- Assigned task: An exact copy of every record is needed.

- Data to examine:
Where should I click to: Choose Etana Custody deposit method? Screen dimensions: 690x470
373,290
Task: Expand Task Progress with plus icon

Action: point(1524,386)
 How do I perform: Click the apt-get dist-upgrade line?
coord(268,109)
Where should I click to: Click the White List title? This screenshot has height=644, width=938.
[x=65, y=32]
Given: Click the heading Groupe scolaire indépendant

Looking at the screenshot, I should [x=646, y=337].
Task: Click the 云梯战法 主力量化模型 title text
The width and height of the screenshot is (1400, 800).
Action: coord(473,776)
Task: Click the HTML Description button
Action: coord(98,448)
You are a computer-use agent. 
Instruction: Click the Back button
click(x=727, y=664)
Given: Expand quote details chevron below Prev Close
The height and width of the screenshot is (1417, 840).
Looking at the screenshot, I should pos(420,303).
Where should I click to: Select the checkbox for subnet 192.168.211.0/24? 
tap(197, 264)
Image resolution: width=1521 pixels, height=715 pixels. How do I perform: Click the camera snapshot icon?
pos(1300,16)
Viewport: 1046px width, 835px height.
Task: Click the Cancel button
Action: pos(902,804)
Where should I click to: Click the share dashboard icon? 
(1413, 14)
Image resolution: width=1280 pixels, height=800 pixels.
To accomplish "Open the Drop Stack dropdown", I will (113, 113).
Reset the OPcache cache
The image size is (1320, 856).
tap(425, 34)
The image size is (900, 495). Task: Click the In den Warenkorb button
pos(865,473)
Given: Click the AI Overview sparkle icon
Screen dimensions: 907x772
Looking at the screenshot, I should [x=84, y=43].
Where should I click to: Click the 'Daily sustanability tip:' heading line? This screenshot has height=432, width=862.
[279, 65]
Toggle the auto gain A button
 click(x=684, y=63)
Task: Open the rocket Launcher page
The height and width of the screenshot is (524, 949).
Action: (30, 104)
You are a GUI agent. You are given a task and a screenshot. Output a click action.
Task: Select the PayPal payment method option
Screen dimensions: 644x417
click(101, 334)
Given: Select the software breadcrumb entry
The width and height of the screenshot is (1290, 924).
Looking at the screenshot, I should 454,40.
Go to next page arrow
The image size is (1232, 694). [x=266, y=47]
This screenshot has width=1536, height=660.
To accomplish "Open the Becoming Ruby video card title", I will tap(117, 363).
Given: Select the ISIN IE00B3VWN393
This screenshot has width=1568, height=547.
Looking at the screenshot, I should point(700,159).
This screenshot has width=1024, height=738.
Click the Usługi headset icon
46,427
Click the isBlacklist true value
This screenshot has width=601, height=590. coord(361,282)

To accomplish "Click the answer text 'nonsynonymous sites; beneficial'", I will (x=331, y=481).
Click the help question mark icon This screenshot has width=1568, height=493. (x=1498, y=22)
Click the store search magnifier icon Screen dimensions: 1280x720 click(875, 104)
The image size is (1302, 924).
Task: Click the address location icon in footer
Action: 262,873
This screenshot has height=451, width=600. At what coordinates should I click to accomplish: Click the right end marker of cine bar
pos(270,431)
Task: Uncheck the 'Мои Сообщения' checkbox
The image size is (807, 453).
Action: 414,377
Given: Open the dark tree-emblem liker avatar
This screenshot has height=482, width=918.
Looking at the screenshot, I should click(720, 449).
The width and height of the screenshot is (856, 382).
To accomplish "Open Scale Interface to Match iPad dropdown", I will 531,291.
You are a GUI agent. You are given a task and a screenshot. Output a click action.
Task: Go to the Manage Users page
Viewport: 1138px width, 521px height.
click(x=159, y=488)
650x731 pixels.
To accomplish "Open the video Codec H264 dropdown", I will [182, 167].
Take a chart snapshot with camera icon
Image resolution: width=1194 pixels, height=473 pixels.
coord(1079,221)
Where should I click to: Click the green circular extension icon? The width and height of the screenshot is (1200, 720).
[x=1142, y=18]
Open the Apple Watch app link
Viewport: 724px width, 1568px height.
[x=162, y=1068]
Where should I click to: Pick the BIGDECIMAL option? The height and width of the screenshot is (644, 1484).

- Solution for this problem:
Where should I click to: Choose Etana Custody deposit method? Screen dimensions: 690x470
373,290
Task: Expand Task Progress with plus icon

Action: point(1524,386)
 How do I perform: Click the apt-get dist-upgrade line?
coord(268,109)
Where should I click to: Click the White List title? This screenshot has height=644, width=938.
[x=65, y=32]
Given: Click the heading Groupe scolaire indépendant

Looking at the screenshot, I should [x=646, y=337].
Task: Click the 云梯战法 主力量化模型 title text
The width and height of the screenshot is (1400, 800).
Action: coord(473,776)
Task: Click the HTML Description button
Action: coord(98,448)
You are a computer-use agent. 
Instruction: Click the Back button
click(x=727, y=664)
Given: Expand quote details chevron below Prev Close
The height and width of the screenshot is (1417, 840).
Looking at the screenshot, I should pos(420,303).
Where should I click to: Select the checkbox for subnet 192.168.211.0/24? 
tap(197, 264)
Image resolution: width=1521 pixels, height=715 pixels. How do I perform: Click the camera snapshot icon?
pos(1300,16)
Viewport: 1046px width, 835px height.
Task: Click the Cancel button
Action: pos(902,804)
Where should I click to: Click the share dashboard icon? 
(1413, 14)
Image resolution: width=1280 pixels, height=800 pixels.
To accomplish "Open the Drop Stack dropdown", I will (113, 113).
Reset the OPcache cache
The image size is (1320, 856).
tap(425, 34)
The image size is (900, 495). Task: Click the In den Warenkorb button
pos(865,473)
Given: Click the AI Overview sparkle icon
Screen dimensions: 907x772
Looking at the screenshot, I should [x=84, y=43].
Where should I click to: Click the 'Daily sustanability tip:' heading line? This screenshot has height=432, width=862.
[279, 65]
Toggle the auto gain A button
 click(x=684, y=63)
Task: Open the rocket Launcher page
The height and width of the screenshot is (524, 949).
Action: (30, 104)
You are a GUI agent. You are given a task and a screenshot. Output a click action.
Task: Select the PayPal payment method option
Screen dimensions: 644x417
click(101, 334)
Given: Select the software breadcrumb entry
The width and height of the screenshot is (1290, 924).
Looking at the screenshot, I should 454,40.
Go to next page arrow
The image size is (1232, 694). [x=266, y=47]
This screenshot has width=1536, height=660.
To accomplish "Open the Becoming Ruby video card title", I will tap(117, 363).
Given: Select the ISIN IE00B3VWN393
This screenshot has width=1568, height=547.
Looking at the screenshot, I should point(700,159).
This screenshot has width=1024, height=738.
Click the Usługi headset icon
46,427
Click the isBlacklist true value
This screenshot has width=601, height=590. coord(361,282)

To accomplish "Click the answer text 'nonsynonymous sites; beneficial'", I will (x=331, y=481).
Click the help question mark icon This screenshot has width=1568, height=493. (x=1498, y=22)
Click the store search magnifier icon Screen dimensions: 1280x720 click(875, 104)
The image size is (1302, 924).
Task: Click the address location icon in footer
Action: 262,873
This screenshot has height=451, width=600. At what coordinates should I click to accomplish: Click the right end marker of cine bar
pos(270,431)
Task: Uncheck the 'Мои Сообщения' checkbox
The image size is (807, 453).
Action: 414,377
Given: Open the dark tree-emblem liker avatar
This screenshot has height=482, width=918.
Looking at the screenshot, I should click(720, 449).
The width and height of the screenshot is (856, 382).
To accomplish "Open Scale Interface to Match iPad dropdown", I will 531,291.
You are a GUI agent. You are given a task and a screenshot. Output a click action.
Task: Go to the Manage Users page
Viewport: 1138px width, 521px height.
click(x=159, y=488)
650x731 pixels.
To accomplish "Open the video Codec H264 dropdown", I will [182, 167].
Take a chart snapshot with camera icon
Image resolution: width=1194 pixels, height=473 pixels.
coord(1079,221)
Where should I click to: Click the green circular extension icon? The width and height of the screenshot is (1200, 720).
[x=1142, y=18]
Open the Apple Watch app link
Viewport: 724px width, 1568px height.
[x=162, y=1068]
Where should I click to: Pick the BIGDECIMAL option? The height and width of the screenshot is (644, 1484).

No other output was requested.